Türkiye’nin Gizli Gücü: Depolama ve FSRU’lar
Türkiye’nin doğal gaz stratejisi açısından en az konuşulan ama en kritik unsurlardan biri, altyapı yatırımları. Silivri ve Tuz Gölü’ndeki yeraltı depolama tesisleri sayesinde Türkiye bugün 6 milyar metreküplük stratejik gaz depolayabiliyor. Bu kapasitenin 2028’e kadar 10 milyar metreküpe çıkarılması hedefleniyor.
Ayrıca Aliağa ve Dörtyol’daki FSRU (yüzer LNG terminali) sistemleri, Türkiye’yi spot LNG piyasasına entegre ediyor. Bu esneklik, Türkiye’nin sadece arz güvenliğini değil, fiyat avantajlarını da yönetebilmesini sağlıyor. Bu altyapı, Türkiye’nin sadece gaz alan değil, gazı yöneten ve yeniden dağıtan bir enerji koordinasyon merkezi olmasına zemin hazırlıyor.
Sonuç: Yeni Enerji Oyunu Akıl, Denge ve Derinlik Gerektiriyor
Doğal gaz, ne eski imparatorlukların ham petrolü gibi kalıcı bir güç kaynağı ne de güneşin sınırsız enerjisi gibi risksiz bir mucize. Ama bu geçiş çağında, doğru stratejiyle hareket eden ülkeler için vazgeçilmez bir kaldıraç.
Türkiye bu oyunda avantajlarını, kırılganlıklarını ve fırsatlarını birlikte değerlendirmeli. Karadeniz gazı umut ama sınırlı; boru hatları güçlü ama politik olarak hassas; LNG terminalleri esnek ama pahalı. Tüm bu değişkenleri birleştiren şey ise enerji diplomasisi, regülasyon kapasitesi ve öngörülü yatırım stratejileri.
Türkiye için artık mesele sadece gazı almak değil, o gazla sistem kurmak, fiyat belirlemek, bölgesel yön vermek.

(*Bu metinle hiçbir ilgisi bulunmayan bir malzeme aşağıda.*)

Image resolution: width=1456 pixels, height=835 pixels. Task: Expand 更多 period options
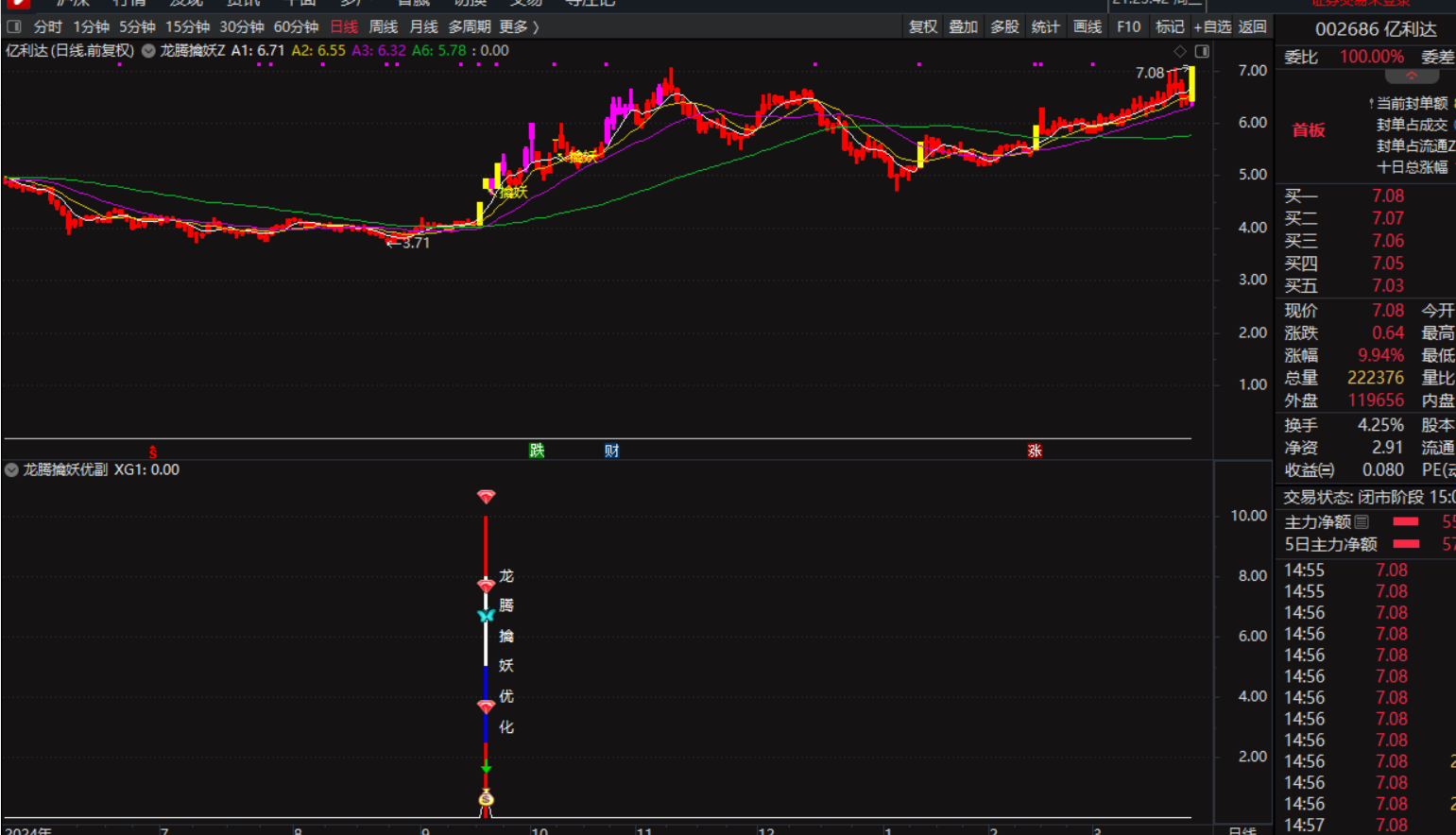point(519,26)
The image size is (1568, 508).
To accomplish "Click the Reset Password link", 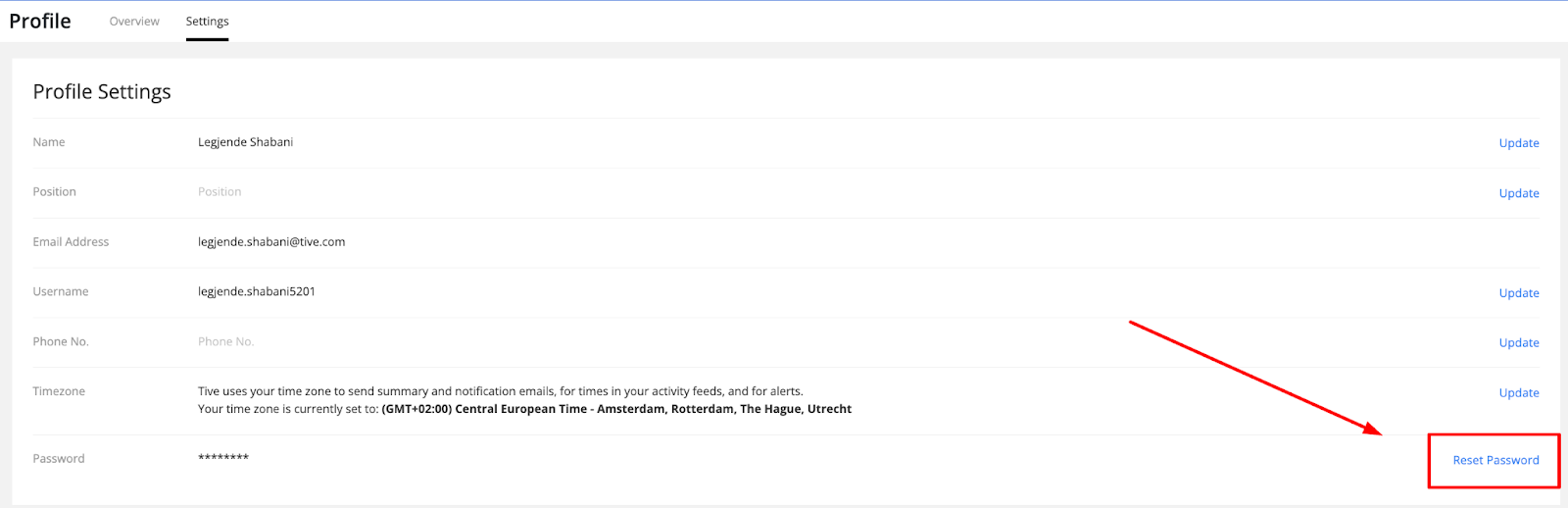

Boru hattı döşemek yetmez; kuralları da (hatta yeniden uzatılacak Rus ve İran sözleşmelerini de avantajla) yazmak gerekiyor. Henüz o noktada değiliz. Doğal gaz oyununda sahada kalıcı olmak isteyen Türkiye’nin, bu kez kâğıdı da kalemi de eline alması gerekiyor.